If they can engineer the clams they’re working with to be better suited to Maryland’s warming, changing water conditions, the species could have a leg up against those challenges.
“We’re in a race against climate change, to some extent,” Knoche said. “We’re going to need to continually improve these lines of soft-shell clams so that they’re ever more able to survive.”
Perhaps the biggest limitation for growing these clams is water temperature, followed closely by salinity. Warmer waters will cause the clams to grow more quickly, but water that’s too warm can kill off an entire community. Soft-shells can be better than oysters for some low-salinity waters, but they do need salinity. Heavy rains that water down salinity can be deadly.
Oyster geneticists like Liu are already accustomed to helping shellfish survive in such conditions. But there are challenges specific to soft-shells. In the wild, they grow submerged in the sediment, an environment that can be difficult to mimic while retaining the ability to find and harvest them easily.
Clam farming in Maine takes advantage of intertidal flats where clams can be scattered to grow under predator-exclusion nets and easily gathered later. Virginia has developed some best practices for farming hard-shell clam species, but many are suited for higher salinity and not all of the methods translate well to soft-shells.
“In Maryland, we don’t have an intertidal area to work with,” said Jon Farrington, an oyster grower, engineer and facilities manager at PEARL. But “anywhere you can grow oysters, you can grow these clams.”
Farrington is one of four oyster farmers who are working with the researchers to find growing methods that will work for Maryland waters. The project’s next stage involves trying six different methods for growing the clams.
That includes methods that work well for oysters, such as in floating cages at the top of the water column, as well as methods that work well for other clams — for instance, in mesh bags sunk into the bottom sediment. Soft-shells are more brittle than oysters, so methods that involve jostling or packing them together in high densities may not work as well.

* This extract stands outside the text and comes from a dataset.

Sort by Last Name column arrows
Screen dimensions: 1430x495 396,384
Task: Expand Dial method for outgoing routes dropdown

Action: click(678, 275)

Like any filter feeders, clams grow better with a good flow of water bringing them nutrients, or, as Farrington puts it, “more flow, more grow, more dough.”
To find optimal conditions for quick growth, the team also plans to experiment with the timing of when the clams go from a controlled environment to outdoor waters.
Soft-shells take about two years to reach market size in Maine, but the Chesapeake’s warmer waters could speed that up — unless they prove too warm.
The researchers speculate that placing midsize hatchery-grown clams outside at the end of summer might let them catch enough warmer waters to speed up growth while avoiding high-heat days. Harvesting early in the next summer could give the clams about 10 months to reach the 2-inch market size while avoiding the hottest weeks of the year.
“The warmer temperature outside is a double-edged sword,” Liu said. “It can facilitate more growth, but if it’s too high, it will kill the animals.”
Liu also plans to breed for clams that do better in warmer waters and lower salinity. “A heat-tolerant clam could be protected against an unexpected high-temperature event in May or September.”
The team doesn’t think that the current small cadre of clammers will soon be turning in their dredges in favor of farming soft-shells. For now, oyster growers will likely be the early adopters of whatever technology seems to give the clams the best chance.
“Oyster farmers are already out there doing something that nobody was doing at all before,” Knoche said. “They are innovators by trade, and they’re interested in something new.”